Data:
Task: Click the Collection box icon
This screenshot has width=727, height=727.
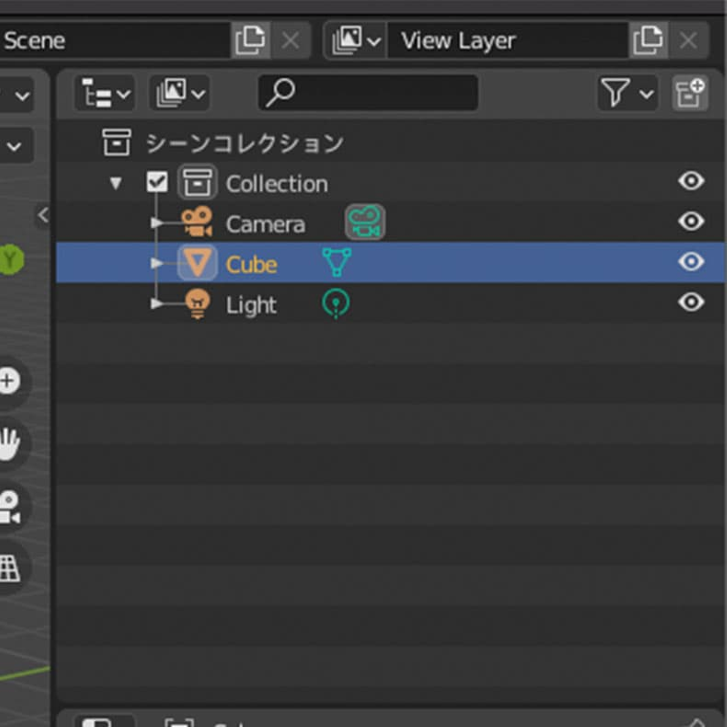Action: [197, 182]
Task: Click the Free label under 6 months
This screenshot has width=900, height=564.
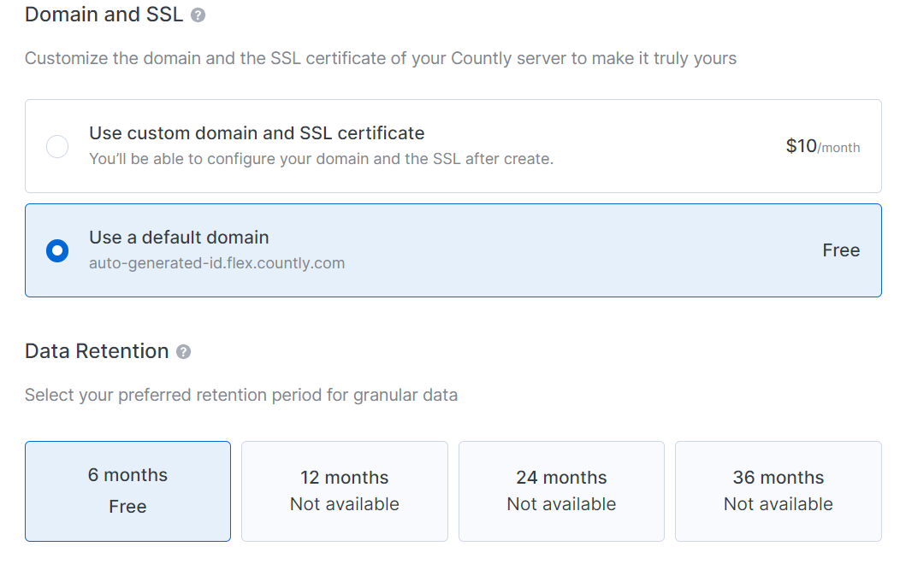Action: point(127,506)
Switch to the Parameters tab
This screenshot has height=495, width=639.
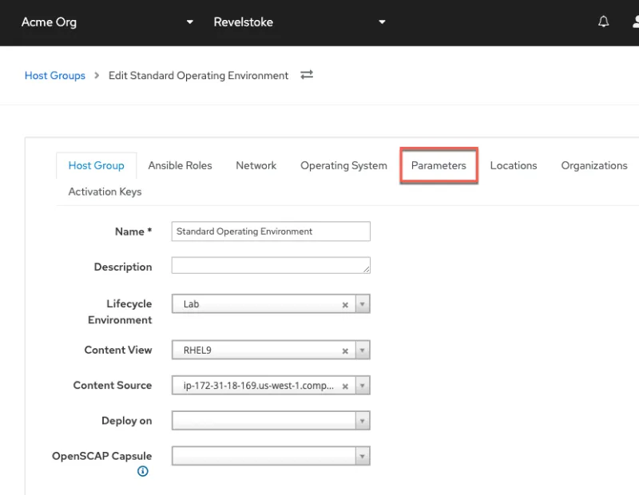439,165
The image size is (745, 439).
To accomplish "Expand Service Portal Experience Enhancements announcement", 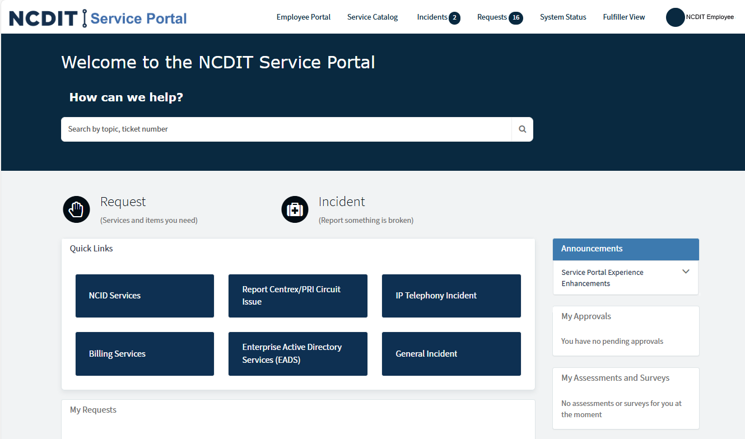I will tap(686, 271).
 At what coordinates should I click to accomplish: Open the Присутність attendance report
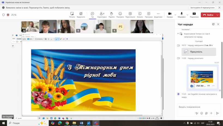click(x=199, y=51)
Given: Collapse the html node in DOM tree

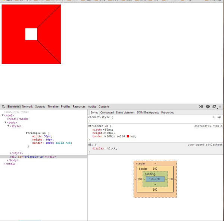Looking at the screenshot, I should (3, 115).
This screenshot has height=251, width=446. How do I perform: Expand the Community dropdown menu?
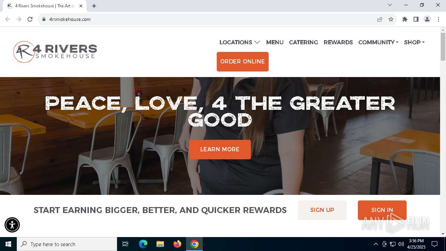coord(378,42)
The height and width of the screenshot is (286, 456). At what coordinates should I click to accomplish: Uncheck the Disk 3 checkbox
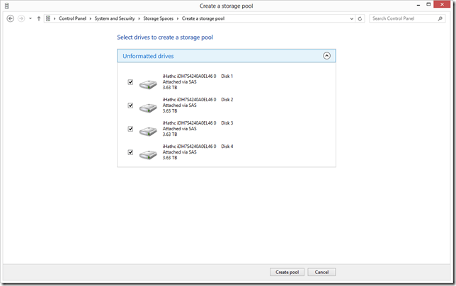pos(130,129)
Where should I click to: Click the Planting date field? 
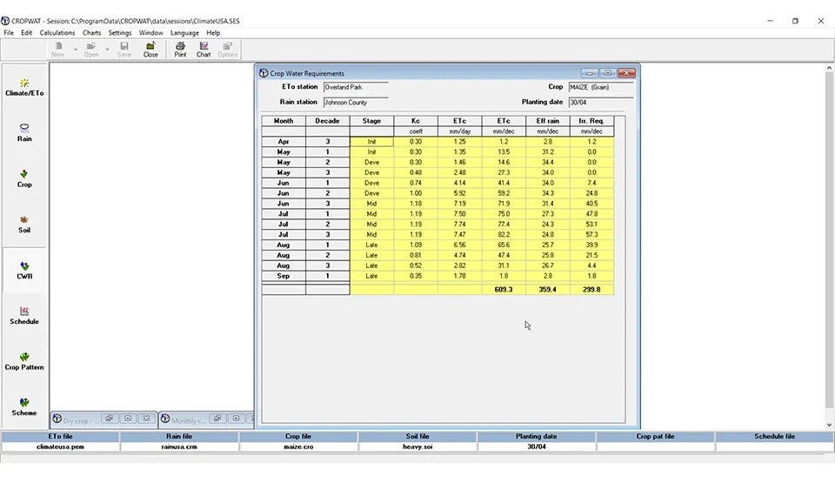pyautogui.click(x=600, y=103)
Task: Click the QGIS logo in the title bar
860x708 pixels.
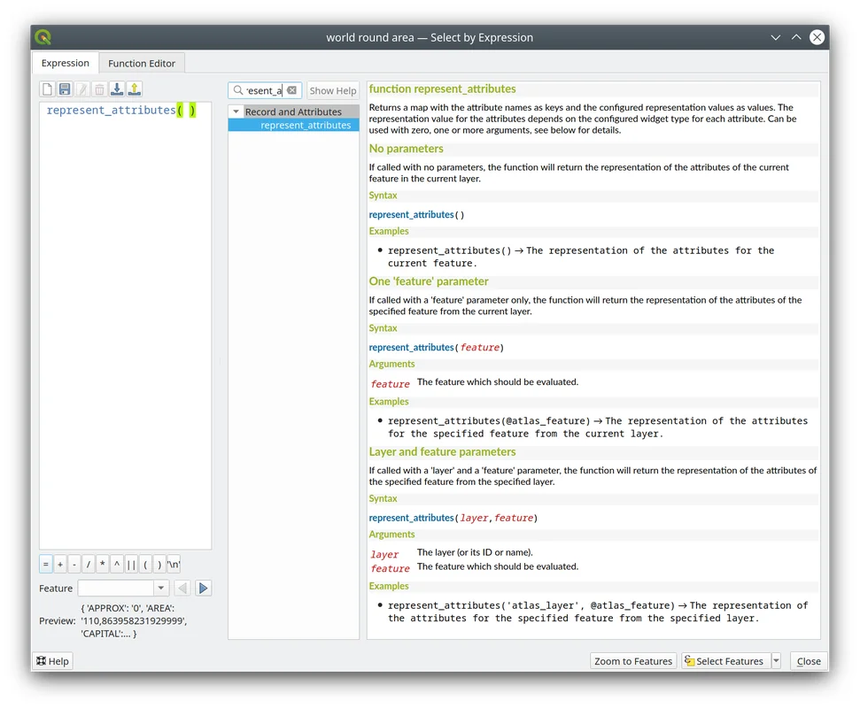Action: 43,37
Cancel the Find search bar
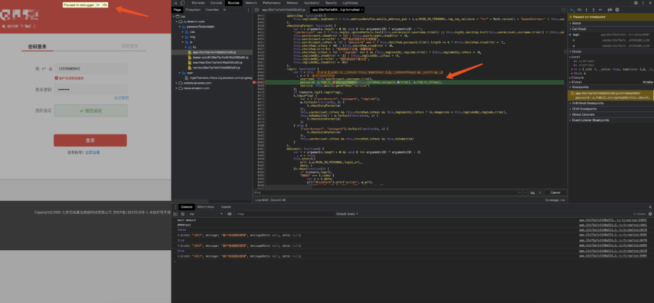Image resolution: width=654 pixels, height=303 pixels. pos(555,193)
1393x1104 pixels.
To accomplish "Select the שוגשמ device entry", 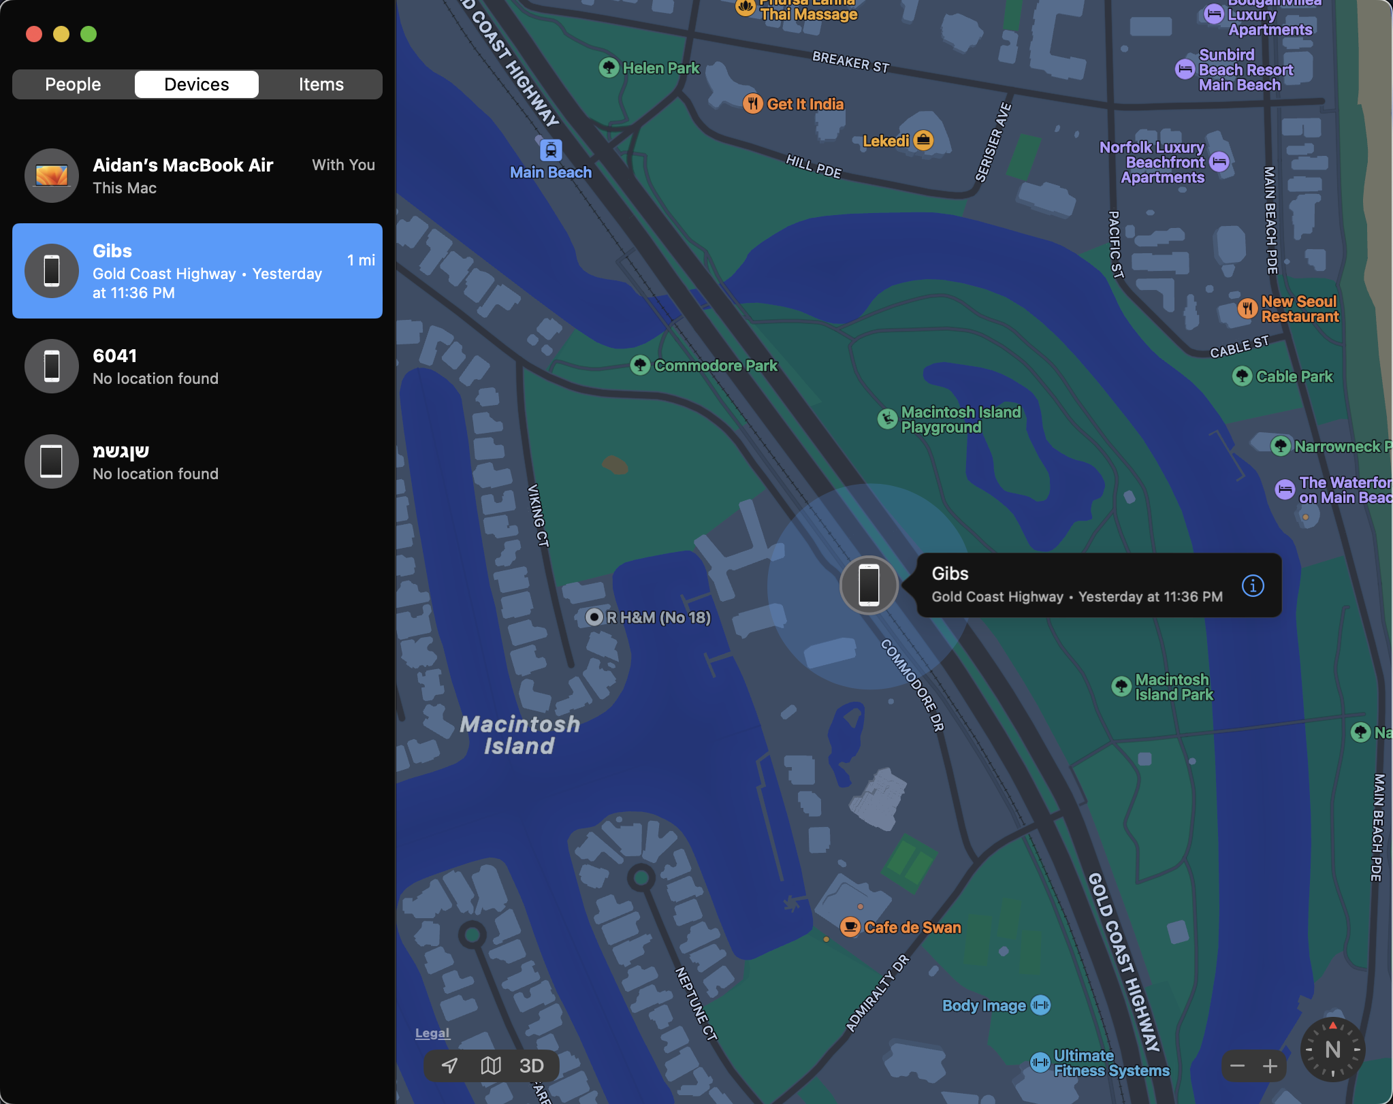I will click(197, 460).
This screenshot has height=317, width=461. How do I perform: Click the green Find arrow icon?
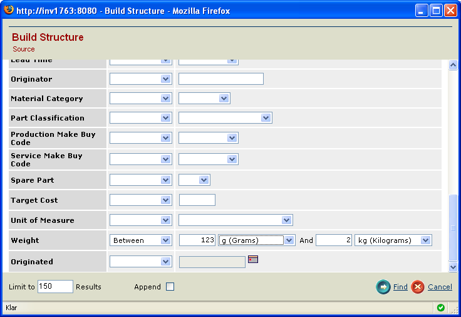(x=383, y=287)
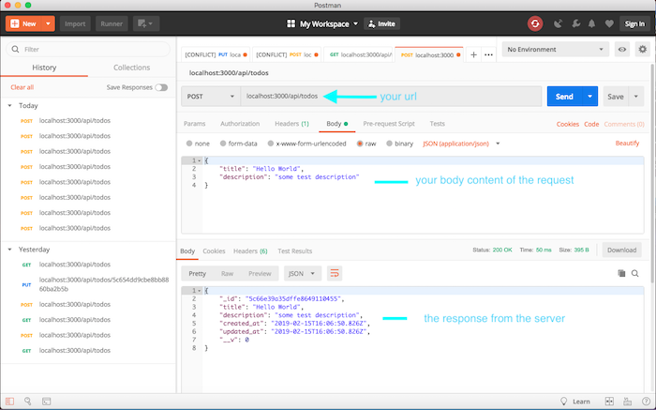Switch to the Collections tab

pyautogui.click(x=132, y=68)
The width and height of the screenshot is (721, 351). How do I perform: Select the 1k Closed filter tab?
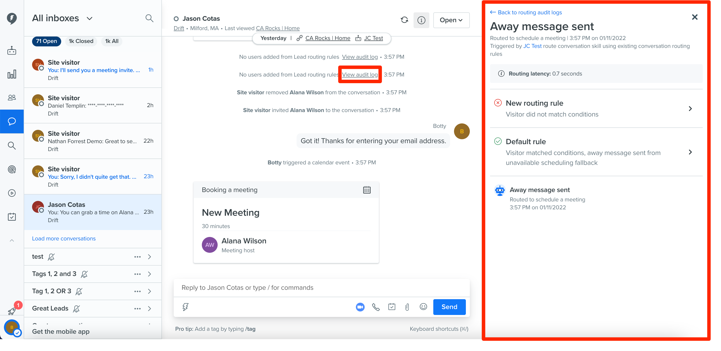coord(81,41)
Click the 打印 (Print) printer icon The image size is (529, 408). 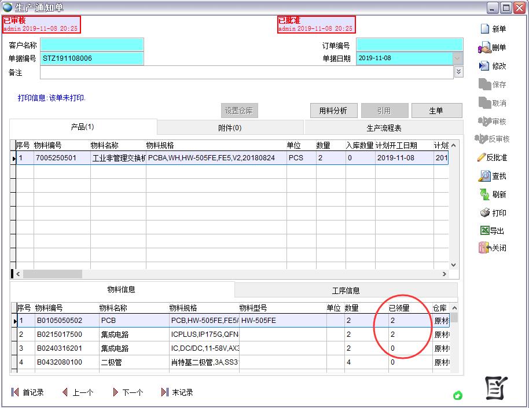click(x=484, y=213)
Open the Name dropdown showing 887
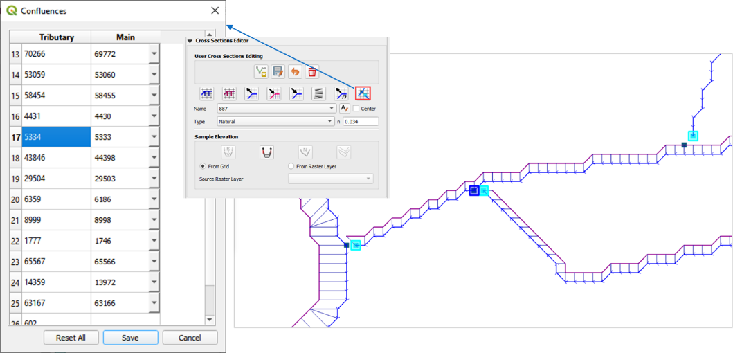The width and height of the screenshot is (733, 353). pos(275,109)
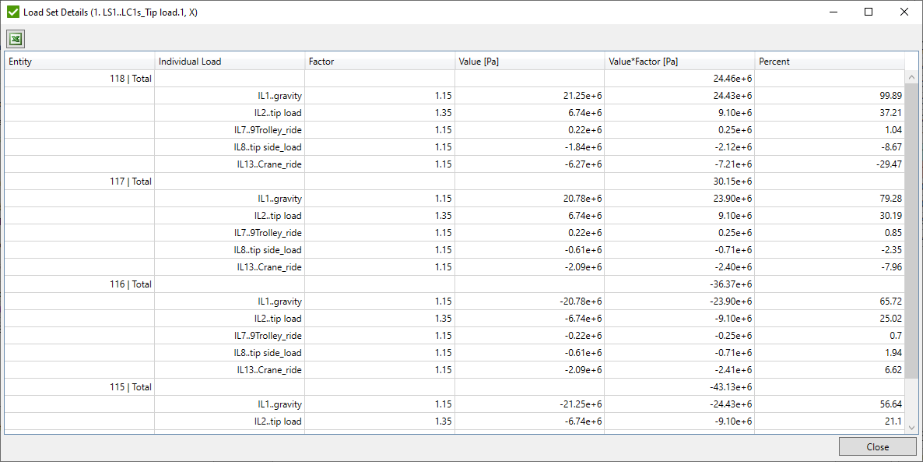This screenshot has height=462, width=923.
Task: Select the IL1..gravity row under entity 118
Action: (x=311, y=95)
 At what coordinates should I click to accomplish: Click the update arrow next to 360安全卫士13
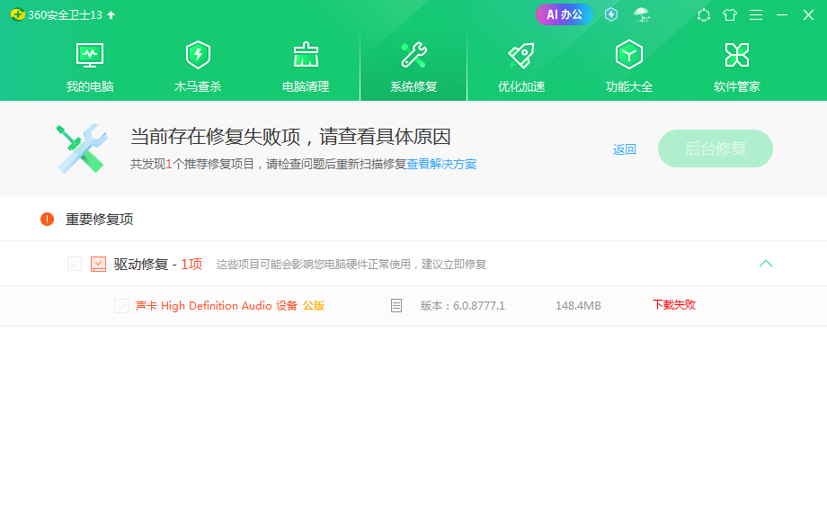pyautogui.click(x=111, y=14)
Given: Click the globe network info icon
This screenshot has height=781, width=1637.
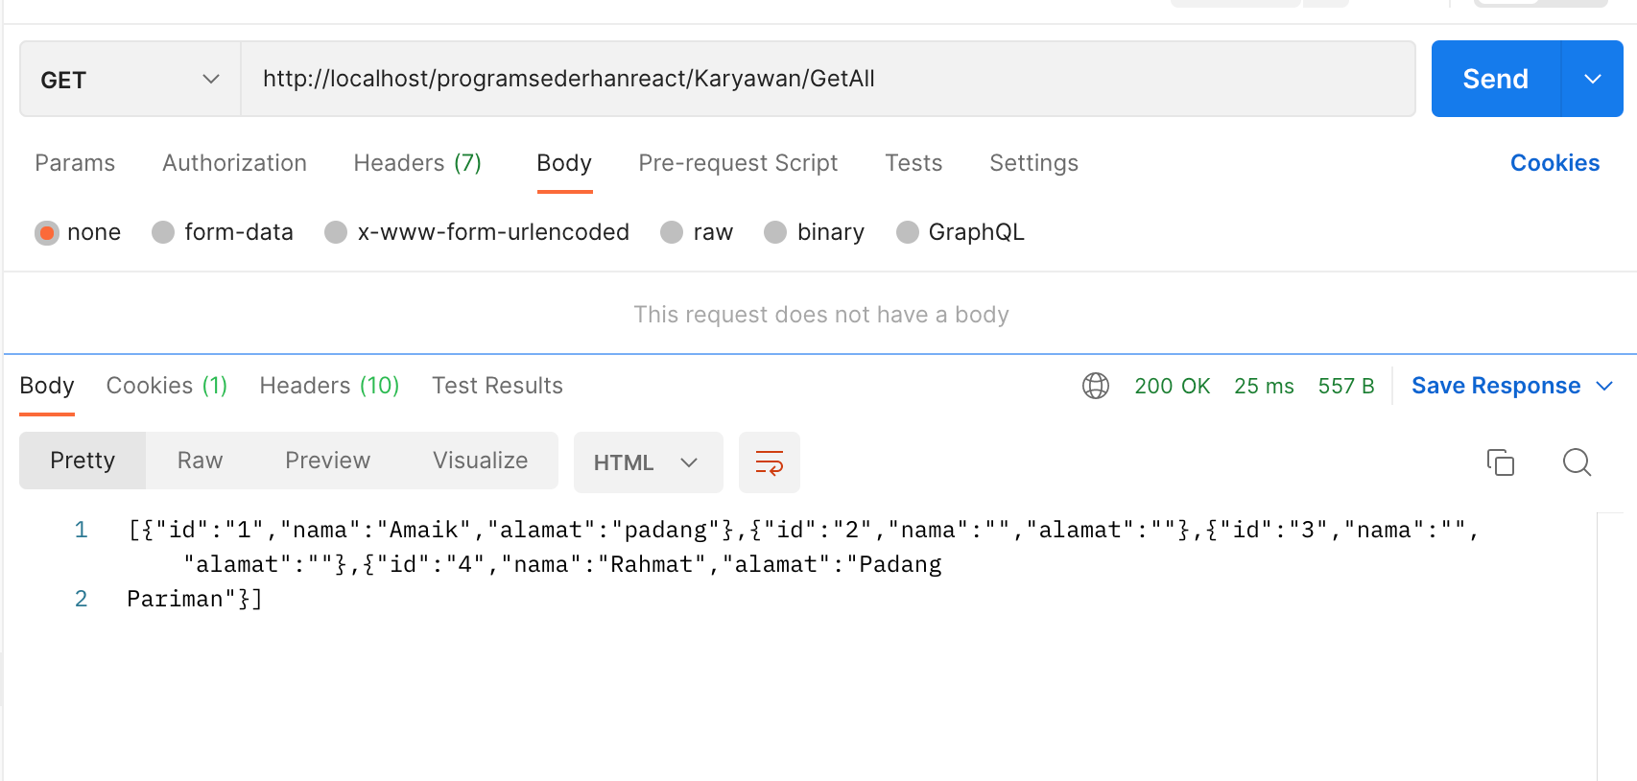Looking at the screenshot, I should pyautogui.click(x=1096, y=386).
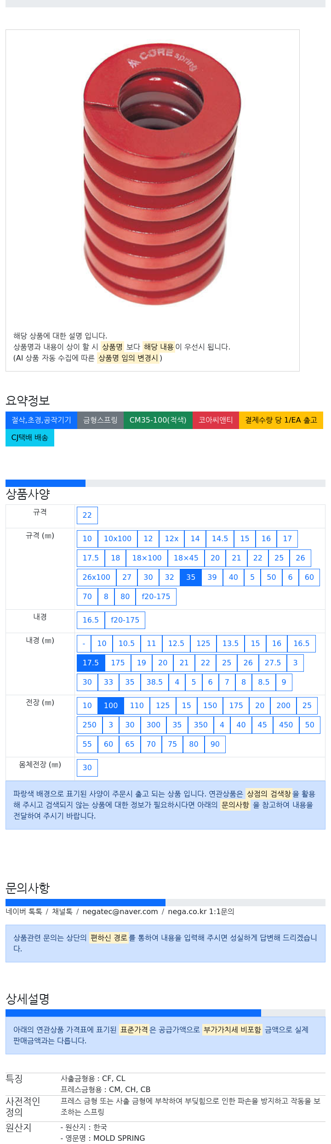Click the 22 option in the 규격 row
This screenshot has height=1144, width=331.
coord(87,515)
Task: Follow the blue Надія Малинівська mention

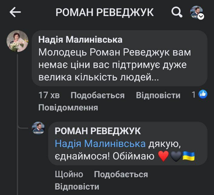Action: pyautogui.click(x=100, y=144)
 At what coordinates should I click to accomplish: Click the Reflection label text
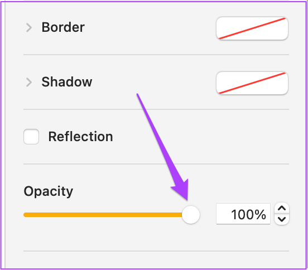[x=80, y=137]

Work to complete: Both the line containing "next to 360安全卫士13" and the last line of the records above belong in the exact copy, along with every line between them; pictures do not.

Task solution:
 At what coordinates should I click to accomplish: Click the update arrow next to 360安全卫士13
pyautogui.click(x=111, y=14)
Given: Click the globe network info icon
This screenshot has height=781, width=1637.
Looking at the screenshot, I should pyautogui.click(x=1096, y=386).
Click the 22 option in the 규격 row
This screenshot has height=1144, width=331.
coord(87,515)
Task: Follow the blue Надія Малинівська mention

Action: pyautogui.click(x=100, y=144)
 At what coordinates should I click to accomplish: Click the Reflection label text
[x=80, y=137]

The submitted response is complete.